En 1592, Henri IV est roi de France depuis 3 ans, et il cherche à soumettre le duc de Merceur, gouverneur de Bretagne qui se révolte contre l'ascension au trône d'un ancien protestant, et qui a obtenu le soutien de Philippe II roi d'Espagne. Les paysans soutiennent majoritairement le duc de Merceur, et en 1590, lorsque la ville de Carhaix a été totalement incendiée par le Sr de Liscoët au nom du roi, les paroisses de la région, y compris Briec, se sont mobilisés pour la défendre. Henri IV ne mettra un terme à la Ligue bretonne (1588-1598) en soumettant le duc de Mercoeur qu'en 1598, puis il signera l'Édit de Nantes.
Cette statue de Vierge allaitante est la cinquième que je découvre. Elle possède des points communs avec les précédentes ou les suivantes, comme la longue chevelure lactiflue aux boucles dorées, le manteau bleu dont un pan revient sur le coté gauche, ou le corselet ouvert en V sur le sein allaitant, mais c'est la seule à ne pas être grandeur nature. Sa facture est plus gracieuse encore que les autres, son visage rayonne de tendresse, sa pose hanchée est sinueuse mais digne. Elle est la seule à donner le sein gauche, sinistre. La seule aussi à ne pas tenir le sein pour le présenter à l'enfant, mais à offrir de la main droite, comme un double du sein tété, un fruit, une figue ou plus certainement une pomme d'or qui englobe dans sa rondeur métaphorique le fruit des Hespérides, celui du serpent de l'Eden, la grenade de Perséphone et celle du Cantique des Cantiques (tu fais jaillir un paradis de grenades avec des fruits exquis, du nard et du henné, IV,13), et enfin le globe terrestre. Une interprétation théologique me paraît être de voir Notre-Dame tendre généreusement à l'humanité la même nourriture dont elle a allaité l' enfant Jésus et répondre par ce geste de maternité sprirituelle à la prière de Saint Bernard Monstra te esse matrem, "Montrez-vous notre Mère".

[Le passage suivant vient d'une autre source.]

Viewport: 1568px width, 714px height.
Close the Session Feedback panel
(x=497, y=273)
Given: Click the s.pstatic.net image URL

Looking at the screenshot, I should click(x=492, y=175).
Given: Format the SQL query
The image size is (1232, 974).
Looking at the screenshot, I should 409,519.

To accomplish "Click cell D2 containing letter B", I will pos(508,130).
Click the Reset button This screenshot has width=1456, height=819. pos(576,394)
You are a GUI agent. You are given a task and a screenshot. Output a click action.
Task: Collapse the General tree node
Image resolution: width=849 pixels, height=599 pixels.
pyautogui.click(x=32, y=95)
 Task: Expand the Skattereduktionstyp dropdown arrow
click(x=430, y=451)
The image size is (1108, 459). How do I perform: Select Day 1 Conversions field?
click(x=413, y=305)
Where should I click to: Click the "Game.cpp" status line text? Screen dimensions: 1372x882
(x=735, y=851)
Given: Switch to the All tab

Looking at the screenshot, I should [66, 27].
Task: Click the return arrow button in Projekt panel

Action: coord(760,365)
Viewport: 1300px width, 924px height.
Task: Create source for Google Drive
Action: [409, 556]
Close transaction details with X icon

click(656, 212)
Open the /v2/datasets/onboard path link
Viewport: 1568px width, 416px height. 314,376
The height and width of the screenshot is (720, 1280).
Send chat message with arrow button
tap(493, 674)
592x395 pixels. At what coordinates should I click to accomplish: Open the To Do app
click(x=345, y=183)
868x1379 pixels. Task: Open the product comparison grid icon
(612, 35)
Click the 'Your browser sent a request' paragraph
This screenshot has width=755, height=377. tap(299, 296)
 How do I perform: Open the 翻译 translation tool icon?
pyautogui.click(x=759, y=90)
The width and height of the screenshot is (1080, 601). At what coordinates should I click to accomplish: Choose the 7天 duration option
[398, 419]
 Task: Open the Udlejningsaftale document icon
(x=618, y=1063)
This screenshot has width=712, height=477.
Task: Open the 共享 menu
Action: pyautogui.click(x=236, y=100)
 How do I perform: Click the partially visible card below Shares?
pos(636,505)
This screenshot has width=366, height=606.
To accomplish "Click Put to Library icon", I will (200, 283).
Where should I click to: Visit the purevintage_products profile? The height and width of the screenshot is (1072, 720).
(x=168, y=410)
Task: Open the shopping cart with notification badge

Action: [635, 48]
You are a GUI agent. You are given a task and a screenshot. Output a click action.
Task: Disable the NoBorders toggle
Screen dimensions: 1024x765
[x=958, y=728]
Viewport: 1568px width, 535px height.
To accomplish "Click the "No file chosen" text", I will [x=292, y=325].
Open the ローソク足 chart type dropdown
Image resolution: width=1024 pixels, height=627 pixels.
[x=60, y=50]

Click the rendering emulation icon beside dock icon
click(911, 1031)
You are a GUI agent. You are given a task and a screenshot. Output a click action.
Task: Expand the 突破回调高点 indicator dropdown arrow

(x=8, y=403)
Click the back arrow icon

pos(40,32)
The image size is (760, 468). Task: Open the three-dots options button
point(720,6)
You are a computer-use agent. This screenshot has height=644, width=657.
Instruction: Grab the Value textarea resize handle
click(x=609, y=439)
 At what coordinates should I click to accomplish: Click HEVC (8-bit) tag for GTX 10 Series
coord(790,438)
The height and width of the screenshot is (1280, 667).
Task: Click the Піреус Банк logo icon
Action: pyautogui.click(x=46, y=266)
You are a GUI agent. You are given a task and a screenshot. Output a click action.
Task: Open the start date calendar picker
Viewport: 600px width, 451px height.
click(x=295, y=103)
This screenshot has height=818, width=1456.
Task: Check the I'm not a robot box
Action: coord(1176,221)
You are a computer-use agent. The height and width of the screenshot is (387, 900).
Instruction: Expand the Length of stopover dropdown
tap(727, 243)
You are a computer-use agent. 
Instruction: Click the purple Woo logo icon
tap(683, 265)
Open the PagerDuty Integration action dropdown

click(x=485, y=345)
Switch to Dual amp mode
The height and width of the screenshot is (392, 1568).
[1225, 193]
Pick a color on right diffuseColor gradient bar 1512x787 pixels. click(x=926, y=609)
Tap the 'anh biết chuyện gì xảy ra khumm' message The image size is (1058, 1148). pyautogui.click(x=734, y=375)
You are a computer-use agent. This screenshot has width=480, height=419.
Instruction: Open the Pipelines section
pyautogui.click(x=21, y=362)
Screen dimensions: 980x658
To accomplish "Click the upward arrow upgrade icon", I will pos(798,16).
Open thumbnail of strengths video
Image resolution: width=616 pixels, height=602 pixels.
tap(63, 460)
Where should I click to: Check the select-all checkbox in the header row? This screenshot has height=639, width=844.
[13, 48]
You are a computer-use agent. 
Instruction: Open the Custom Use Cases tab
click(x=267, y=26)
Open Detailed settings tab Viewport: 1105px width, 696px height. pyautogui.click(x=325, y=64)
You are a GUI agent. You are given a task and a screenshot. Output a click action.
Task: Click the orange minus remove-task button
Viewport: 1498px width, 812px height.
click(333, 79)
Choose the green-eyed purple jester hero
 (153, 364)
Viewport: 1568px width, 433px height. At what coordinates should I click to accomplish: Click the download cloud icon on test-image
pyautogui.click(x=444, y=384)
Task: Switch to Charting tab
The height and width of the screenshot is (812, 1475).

Autre particularité, la ceinture dorée qui remonte très haut sous la poitrine.
C'est la seule qui soit couronnée.( Celle de Kergoat l'est également, mais elle est coiffée d'un accessoire ajouté).
A la différence de ces Jésus retouchés par la pudibonderie du XIXe siècle des Vierges de Kerlaz, Lannélec ou Quillidoaré, , celui-ci est aussi mignon et naturel que possible, avec ses cheveux frisés et ses douces menottes.
Aussi cette Notre-Dame de Tréguron-ci est bien à part des autres et ne semble pas issue exactement du même atelier.
Une confidence ? Elle est peut-être ma préférée. Mais chut, ne le leur dites pas, je ne veux pas d'histoires.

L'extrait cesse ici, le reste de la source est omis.